The present study investigated the “Infernaccio” gorge to unveil the microbial contribution to their formation and to evaluate the possibility of using them as an isolation source of Mn-oxide-solubilizing bacteria. The multidisciplinary approach confirmed the microbial role in forming these Mn oxides. Six isolates showed good Mn solubilization abilities under microaerophilic conditions. Molecular identification associated isolates with Brevibacterium, Bacillus, Neobacillus, and Rhodococcus genera. The description of these abilities in species that have never been reported before opens further investigations into the Mn-oxide-solubilizing mechanisms and their involvement in the cycling of other minerals.

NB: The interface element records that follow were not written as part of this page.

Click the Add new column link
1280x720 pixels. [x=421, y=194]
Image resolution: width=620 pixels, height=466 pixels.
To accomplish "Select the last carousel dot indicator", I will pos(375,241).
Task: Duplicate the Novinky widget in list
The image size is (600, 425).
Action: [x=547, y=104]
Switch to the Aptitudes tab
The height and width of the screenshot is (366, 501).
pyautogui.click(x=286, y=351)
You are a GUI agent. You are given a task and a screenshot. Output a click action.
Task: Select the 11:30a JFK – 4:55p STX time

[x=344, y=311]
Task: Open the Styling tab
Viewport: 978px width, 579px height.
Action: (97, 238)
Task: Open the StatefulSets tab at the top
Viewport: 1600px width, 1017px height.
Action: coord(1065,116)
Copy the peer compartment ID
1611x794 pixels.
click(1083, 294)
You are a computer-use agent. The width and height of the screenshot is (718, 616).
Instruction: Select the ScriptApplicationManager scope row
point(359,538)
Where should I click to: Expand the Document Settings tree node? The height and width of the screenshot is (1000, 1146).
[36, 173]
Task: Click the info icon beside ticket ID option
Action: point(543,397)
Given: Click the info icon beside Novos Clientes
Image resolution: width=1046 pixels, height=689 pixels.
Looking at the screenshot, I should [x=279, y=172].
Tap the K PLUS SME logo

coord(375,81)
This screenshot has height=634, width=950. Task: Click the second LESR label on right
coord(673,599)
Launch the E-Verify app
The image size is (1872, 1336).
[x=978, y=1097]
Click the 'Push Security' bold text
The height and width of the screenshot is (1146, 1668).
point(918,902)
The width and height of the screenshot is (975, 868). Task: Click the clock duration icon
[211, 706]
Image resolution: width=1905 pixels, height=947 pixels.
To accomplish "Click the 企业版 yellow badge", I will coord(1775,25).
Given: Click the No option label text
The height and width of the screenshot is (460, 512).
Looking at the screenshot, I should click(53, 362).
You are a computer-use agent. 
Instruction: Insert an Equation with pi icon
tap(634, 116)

Further studies should investigate the potentialities for the technological application of selected strains in the bioleaching of Mn. The biochemical (e.g., enzymes) and metabolic (e.g., carbon sources utilization) traits should be further investigated by standardized quantitative methods. However, the investigated traits (especially for Bacillus spp.) show great potential in Mn biomining. More in-depth studies are needed to describe these deposits’ morpho-mineralogical and geochemical nature adequately. Nevertheless, our findings enriched the knowledge on the Mn deposits of gorges, which were previously poorly investigated, and we described the “Infernaccio” gorges for the first time. These findings could be relevant for understanding the origin of these deposits and remarking on the importance of protecting these ecosystems, usually subjected to human tourism.